Die Demut ist ein Ort tiefer Ruhe und Zufriedenheit. Alles, was Christus je tat – Seine Worte, Sein Wandel –, war stets ein Beispiel der Demut; und als Er Seine Jünger erwählte, wählte Er demütige Männer. Selbst Seine Mutter sagte: „Der Herr hat die Niedrigkeit Seiner Magd angesehen.“ Nicht hohe Stellung oder Hochmut machten sie geeignet, die Mutter des Sohnes Gottes zu sein, sondern Niedrigkeit und Reinheit.
Im Evangelium betete Jesus so: „Ich danke Dir, o Vater, dass Du dies den Weisen und Klugen verborgen und den Unmündigen offenbart hast“ – das heißt: den Demütigen. Christus legt hier die Wahrheit dar, dass nur die Demütigen die tiefsten Wahrheiten Gottes empfangen können.

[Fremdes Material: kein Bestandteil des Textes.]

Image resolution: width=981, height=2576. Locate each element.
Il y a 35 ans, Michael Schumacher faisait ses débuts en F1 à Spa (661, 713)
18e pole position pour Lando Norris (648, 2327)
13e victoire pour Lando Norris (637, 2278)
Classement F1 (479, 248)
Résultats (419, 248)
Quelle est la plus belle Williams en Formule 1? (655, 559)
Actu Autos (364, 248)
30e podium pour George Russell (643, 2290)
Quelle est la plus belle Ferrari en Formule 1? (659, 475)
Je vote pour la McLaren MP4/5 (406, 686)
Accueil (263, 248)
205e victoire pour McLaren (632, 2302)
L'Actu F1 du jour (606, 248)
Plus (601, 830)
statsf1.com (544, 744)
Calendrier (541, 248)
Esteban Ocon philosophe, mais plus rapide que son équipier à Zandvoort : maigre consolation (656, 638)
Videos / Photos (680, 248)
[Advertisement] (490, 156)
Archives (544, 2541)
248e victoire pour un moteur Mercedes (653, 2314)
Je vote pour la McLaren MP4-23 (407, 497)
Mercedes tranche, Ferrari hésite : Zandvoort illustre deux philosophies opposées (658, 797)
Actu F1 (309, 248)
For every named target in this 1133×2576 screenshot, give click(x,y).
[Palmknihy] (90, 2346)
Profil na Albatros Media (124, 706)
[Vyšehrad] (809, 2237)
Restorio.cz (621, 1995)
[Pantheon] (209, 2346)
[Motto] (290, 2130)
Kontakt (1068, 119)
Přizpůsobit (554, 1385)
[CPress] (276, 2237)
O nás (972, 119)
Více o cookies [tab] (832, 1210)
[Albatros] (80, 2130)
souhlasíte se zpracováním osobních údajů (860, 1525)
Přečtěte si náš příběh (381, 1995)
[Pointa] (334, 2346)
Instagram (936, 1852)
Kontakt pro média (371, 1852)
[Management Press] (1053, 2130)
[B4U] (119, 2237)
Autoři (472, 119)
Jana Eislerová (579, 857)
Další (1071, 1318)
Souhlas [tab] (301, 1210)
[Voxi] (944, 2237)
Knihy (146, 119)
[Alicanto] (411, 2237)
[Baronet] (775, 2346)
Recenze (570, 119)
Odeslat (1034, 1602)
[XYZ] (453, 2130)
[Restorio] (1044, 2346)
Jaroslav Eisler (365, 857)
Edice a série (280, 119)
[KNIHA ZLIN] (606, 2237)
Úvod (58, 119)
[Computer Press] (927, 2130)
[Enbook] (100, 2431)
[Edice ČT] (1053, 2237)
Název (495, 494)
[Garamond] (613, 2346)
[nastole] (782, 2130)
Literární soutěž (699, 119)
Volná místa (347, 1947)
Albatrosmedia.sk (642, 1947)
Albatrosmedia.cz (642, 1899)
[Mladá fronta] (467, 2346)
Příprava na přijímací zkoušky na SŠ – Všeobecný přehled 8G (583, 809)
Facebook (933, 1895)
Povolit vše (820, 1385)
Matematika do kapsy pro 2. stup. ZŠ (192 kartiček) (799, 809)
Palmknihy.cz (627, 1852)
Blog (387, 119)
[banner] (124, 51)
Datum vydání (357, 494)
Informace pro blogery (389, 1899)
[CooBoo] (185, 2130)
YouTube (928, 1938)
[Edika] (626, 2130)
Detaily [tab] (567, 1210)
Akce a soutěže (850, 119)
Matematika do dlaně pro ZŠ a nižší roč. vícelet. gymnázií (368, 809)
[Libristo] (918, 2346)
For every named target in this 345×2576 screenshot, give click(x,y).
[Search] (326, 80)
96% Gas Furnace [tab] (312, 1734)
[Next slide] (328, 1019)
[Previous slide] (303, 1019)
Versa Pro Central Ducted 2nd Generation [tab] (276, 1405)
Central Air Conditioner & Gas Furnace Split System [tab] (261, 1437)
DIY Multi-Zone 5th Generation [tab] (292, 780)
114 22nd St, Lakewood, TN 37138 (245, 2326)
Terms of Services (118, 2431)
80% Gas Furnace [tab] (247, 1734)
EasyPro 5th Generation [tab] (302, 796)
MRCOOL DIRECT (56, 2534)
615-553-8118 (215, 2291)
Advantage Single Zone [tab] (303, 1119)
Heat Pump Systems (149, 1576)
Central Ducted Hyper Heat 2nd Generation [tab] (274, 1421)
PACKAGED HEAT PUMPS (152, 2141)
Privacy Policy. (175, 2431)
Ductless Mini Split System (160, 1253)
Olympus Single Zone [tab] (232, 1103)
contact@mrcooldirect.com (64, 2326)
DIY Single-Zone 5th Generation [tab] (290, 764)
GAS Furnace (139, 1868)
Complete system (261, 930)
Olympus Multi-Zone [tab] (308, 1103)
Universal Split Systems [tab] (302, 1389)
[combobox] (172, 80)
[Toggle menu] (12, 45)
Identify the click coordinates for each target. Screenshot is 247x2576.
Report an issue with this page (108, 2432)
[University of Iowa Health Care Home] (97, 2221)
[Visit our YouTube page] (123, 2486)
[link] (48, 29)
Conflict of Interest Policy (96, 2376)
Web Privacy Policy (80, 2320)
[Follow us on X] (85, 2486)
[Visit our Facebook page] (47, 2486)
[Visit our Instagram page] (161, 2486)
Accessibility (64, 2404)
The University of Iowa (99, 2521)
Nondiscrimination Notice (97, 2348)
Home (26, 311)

Als die Jünger im 9. Kapitel des Lukasevangeliums darüber stritten, wer der Größte im Reich Gottes sein würde, antwortete Jesus: „Wer der Geringste unter euch ist, der wird groß sein.“
Demut gegenüber den Menschen ist der Beweis für die Demut vor Gott; denn der Geist unseres Lebens offenbart sich in unserem Verhalten gegenüber anderen – in sanfter Demut. Demut vor Gott ist nichts, wenn sie sich nicht in Demut vor den Menschen erweist – besonders in unserem persönlichen Leben.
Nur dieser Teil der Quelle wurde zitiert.